I searched the Internet for similar questions with no success. I also tried "myfonts.com," but that did not yield any satisfactory results. Finally, I looked at PDF version of his book and by going to "documents properties," I checked the fonts that the pdf viewer was able to detect. However, the results (mainly variations of Courier, Helvetica, and Times) do not look quite similar to what it really is.

The reason I am asking this question is that Munkres strikes me as an incredibly easy book to read and I would like to format my papers in a similar manner. As a example, his "f" in a theorem environment looks differently than his "f" in a math mode, which makes it extremely easy to distinguish between the two.

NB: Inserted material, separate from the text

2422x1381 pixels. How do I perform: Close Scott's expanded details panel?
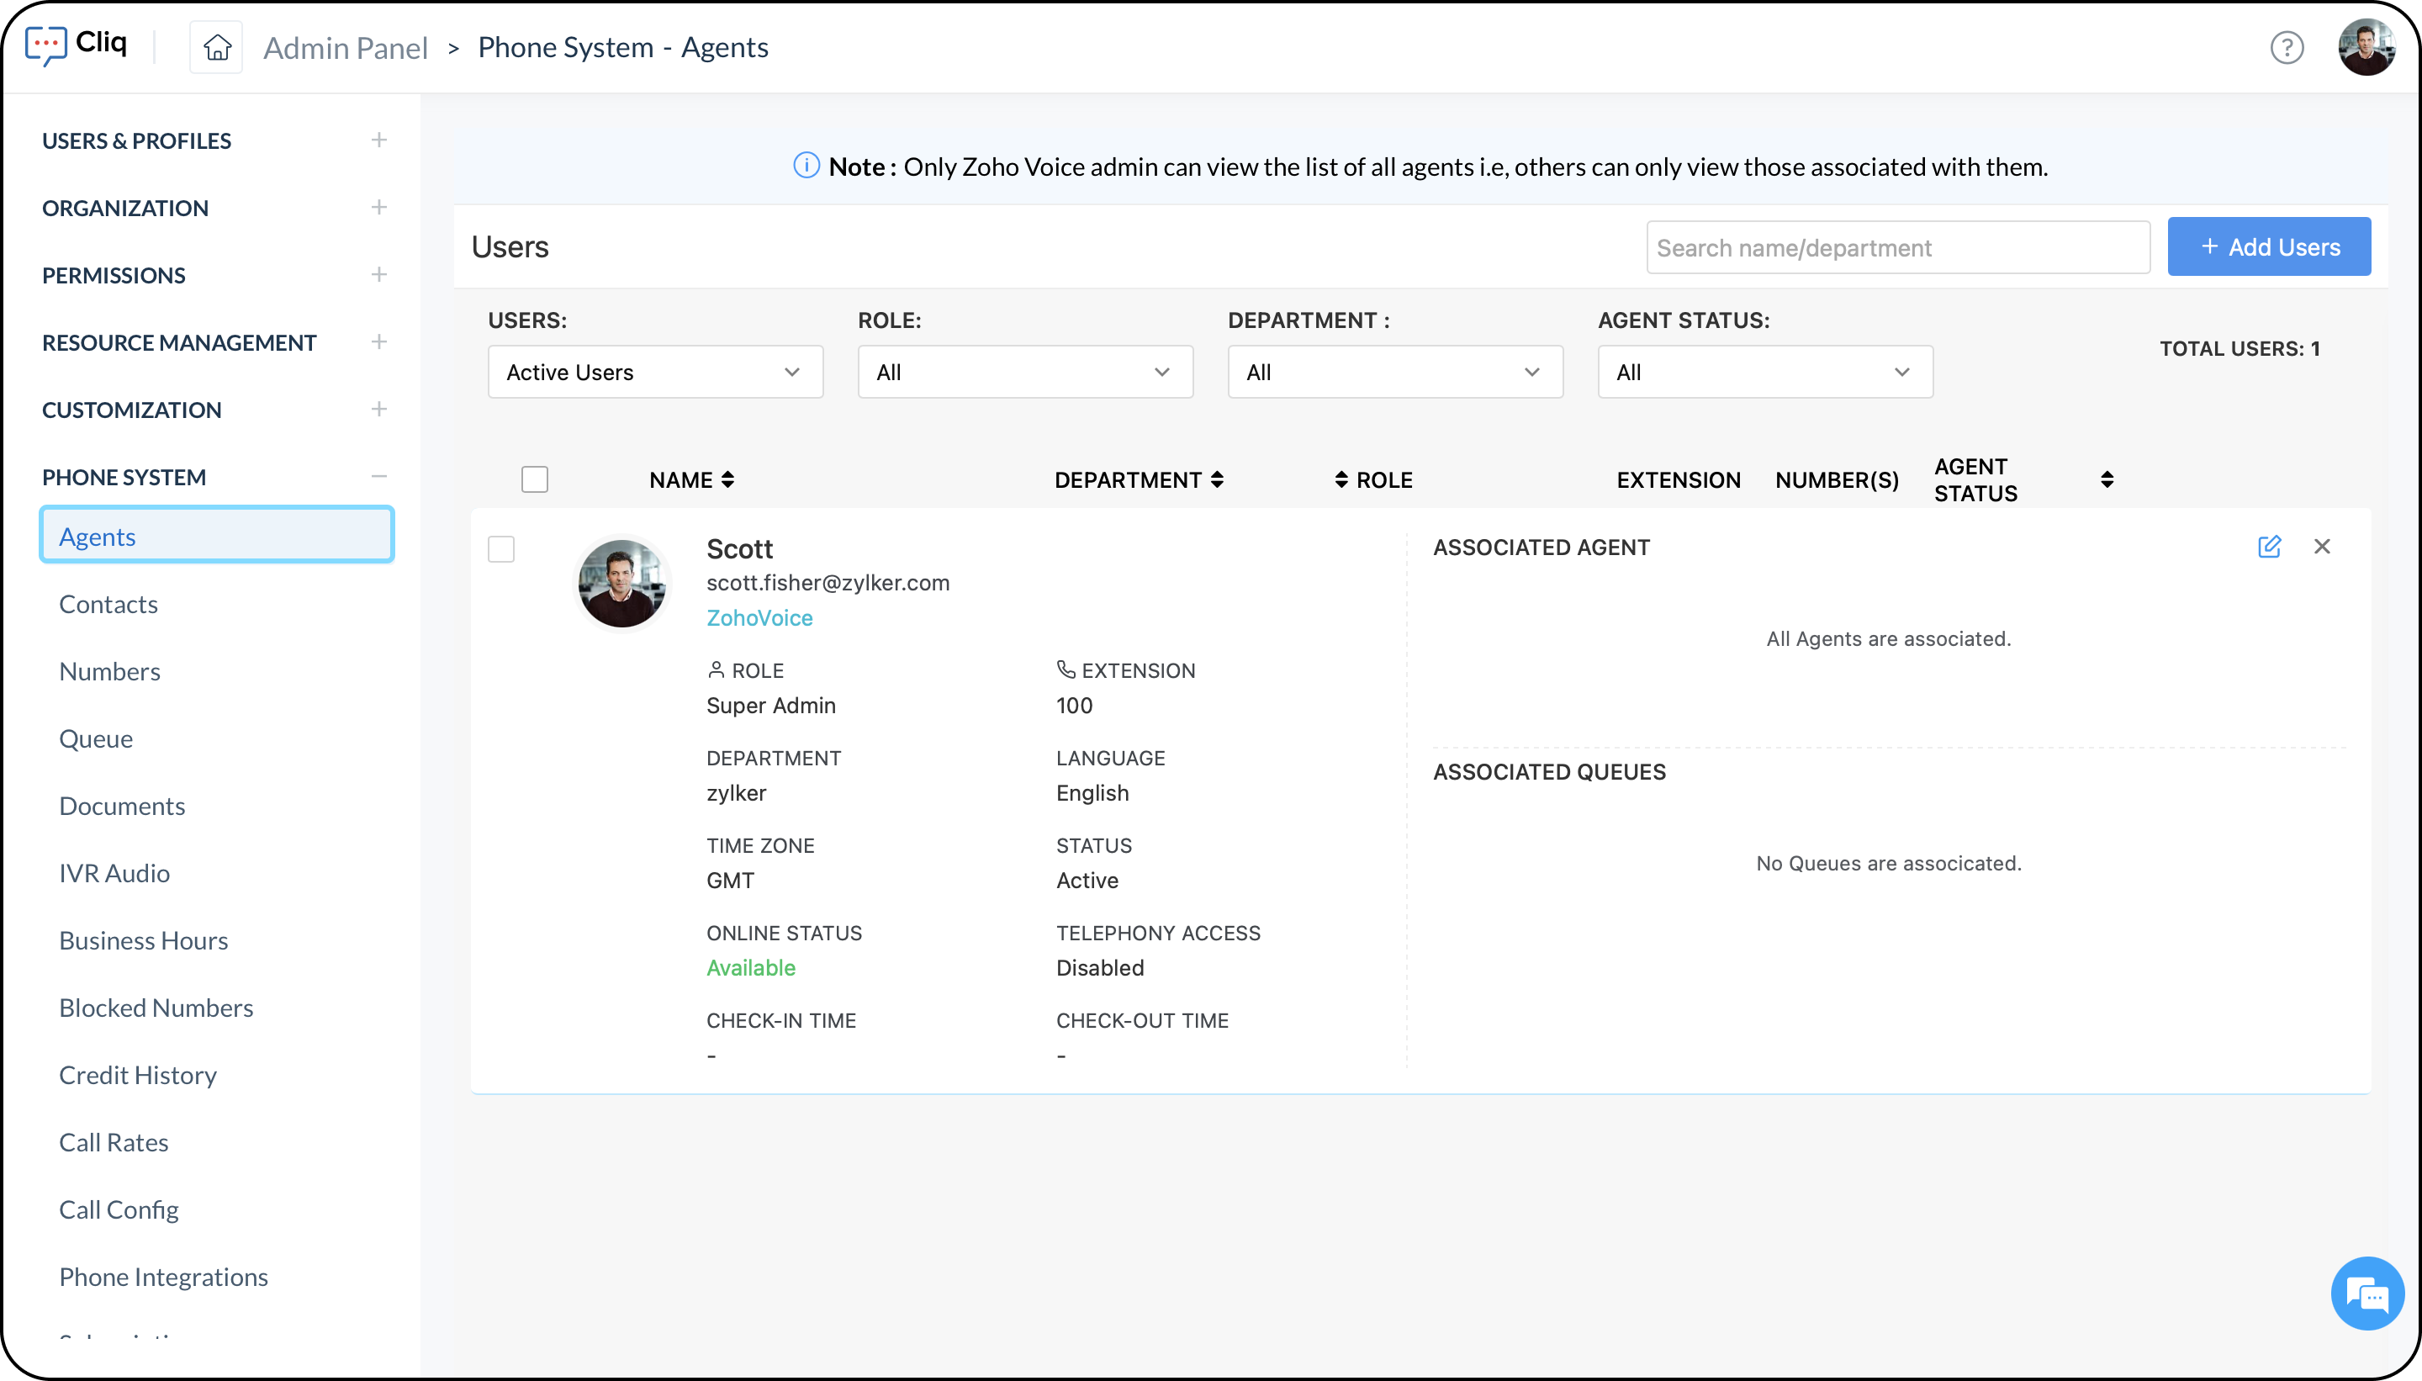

Below you can a few screenshots from his book.

Thank you for all your help.

EDIT: I understand that some of you may think it is a duplicate of How do I find out what fonts are used in a document/picture?, but I tried methods mentioned in that post and it did not solve my problem. However, thankfully some of you have already answered my question, which I am very grateful for.

## marked as duplicate by Werner, user36296, Mensch, Andrew Swann, Stefan PinnowFeb 23 '17 at 17:43

This question has been asked before and already has an answer. If those answers do not fully address your question, please ask a new question.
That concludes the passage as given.